● **TEXT EXTRACT**
Rugby union is a game built on contact and physicality, making the longevity of the greatest players that much more impressive.
With that in mind, Planet Rugby takes a closer look at the top 21 most-capped Test players in the history of the game.
One of Ireland’s greatest ever hookers and a player who performed in the top flight for 14 years in his country’s trademark green.
Despite going on several tours he would never earn an official Test cap with the British & Irish Lions. Best would retire in 2019 as Ireland’s most capped forward at that time.
Arguably one of Ireland’s greatest products, Sexton recently hung up his boots after 14 years at Test level. The country’s top points scorer of all-time turned into a talismanic skipper towards the end of his career, leading his team to several accolades including a Grand Slam in 2023.
The 2018 World Rugby Player of the Year earned six caps for the Lions, taking his grand total to 124 in what was an impressive career littered with trophies and achievements.

● **STORED DATA**

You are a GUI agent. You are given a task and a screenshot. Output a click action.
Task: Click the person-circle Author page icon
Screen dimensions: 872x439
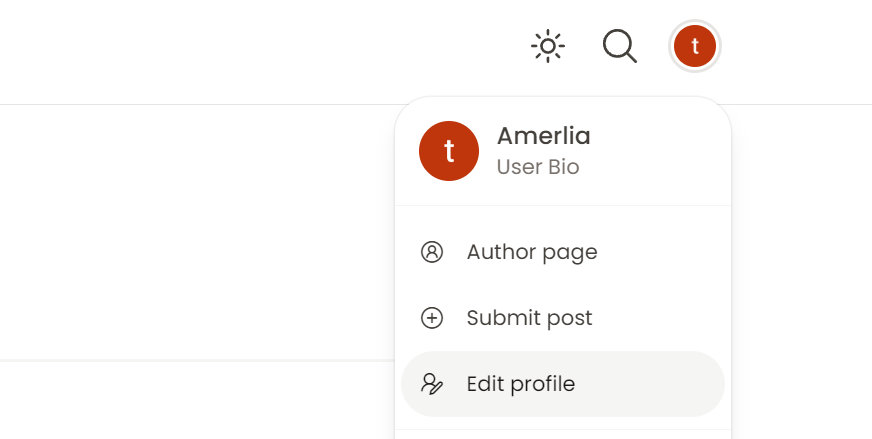click(x=432, y=252)
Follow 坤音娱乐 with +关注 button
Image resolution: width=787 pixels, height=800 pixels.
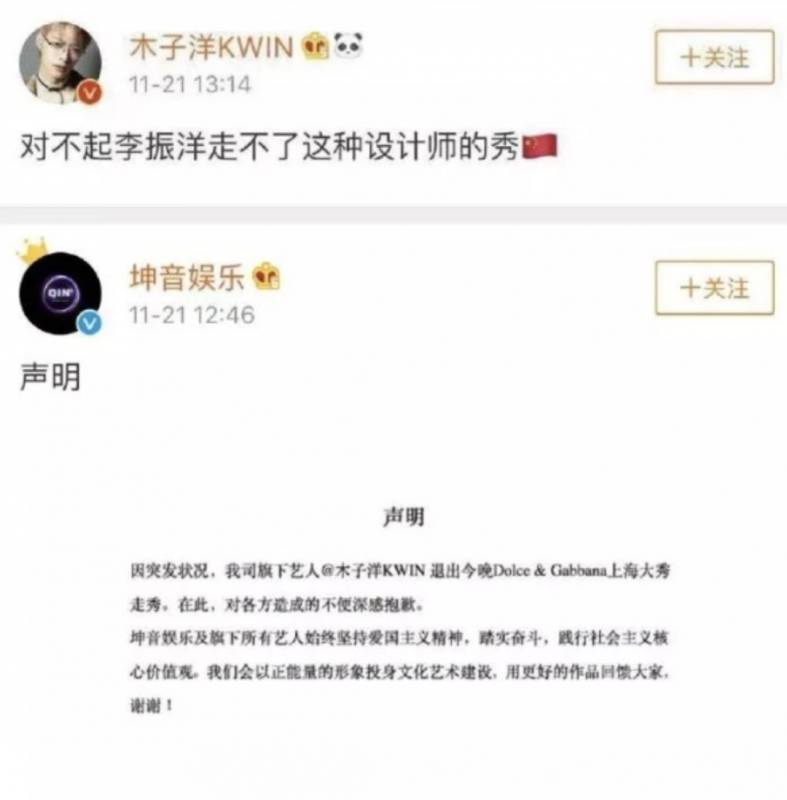tap(715, 288)
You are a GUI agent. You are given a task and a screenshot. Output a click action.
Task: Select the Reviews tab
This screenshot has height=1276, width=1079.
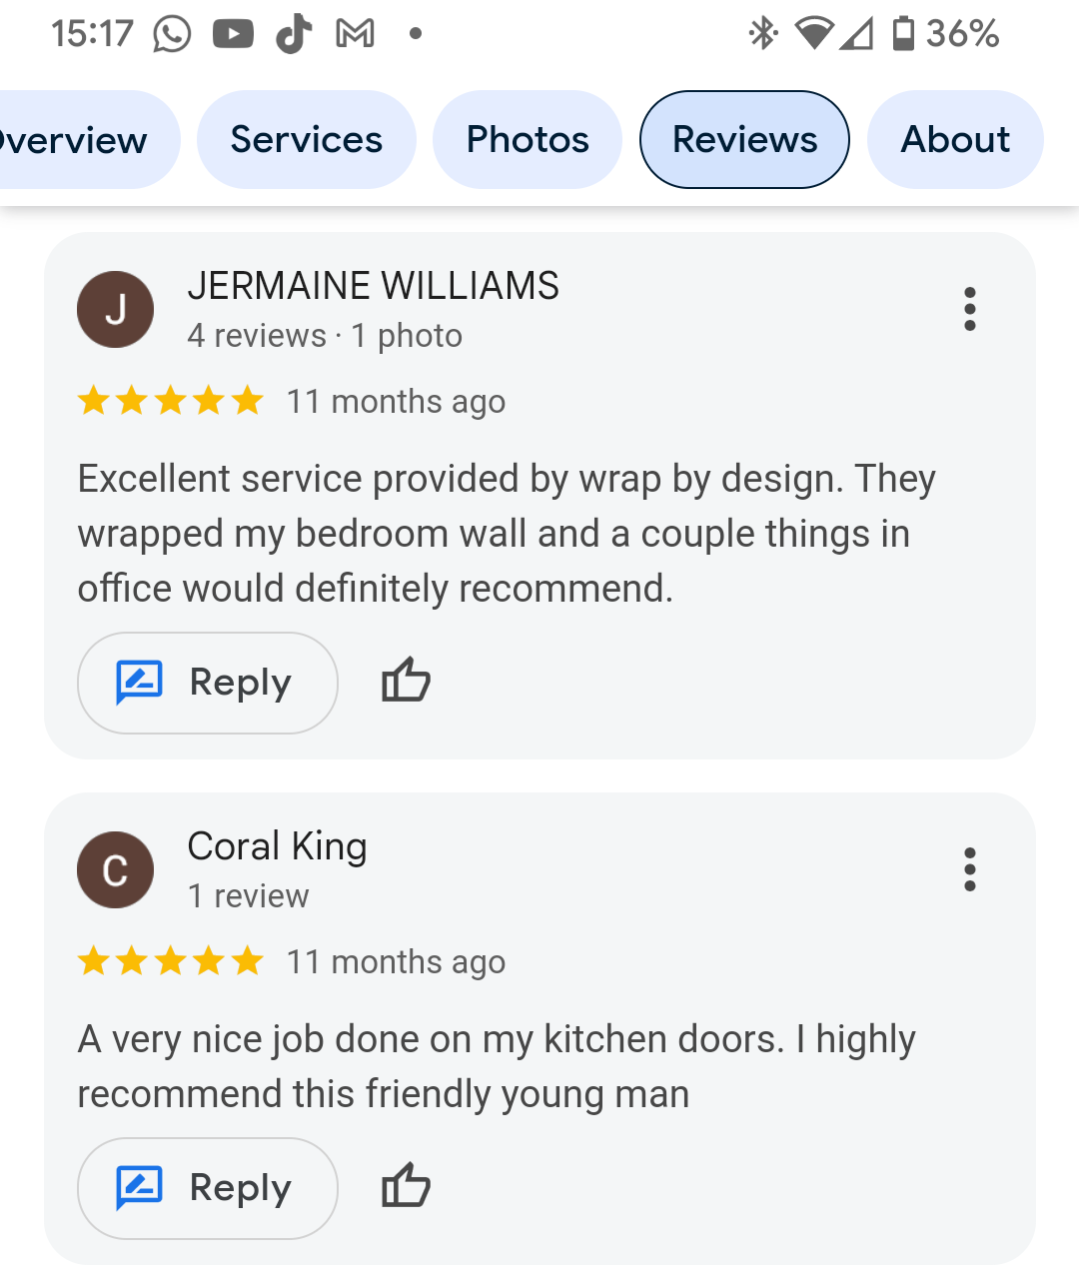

● **SET TASK**
Sum up the text on rugby's most-capped players in two sentences.

● **RESULT BELOW**
Planet Rugby examines the 21 most-capped Test players in rugby union, whose longevity is all the more impressive in such a physical game. The entries include Best, an Ireland hooker who retired in 2019 as the country's most capped forward, and Sexton, Ireland's all-time top points scorer, who captained the team to a Grand Slam in 2023.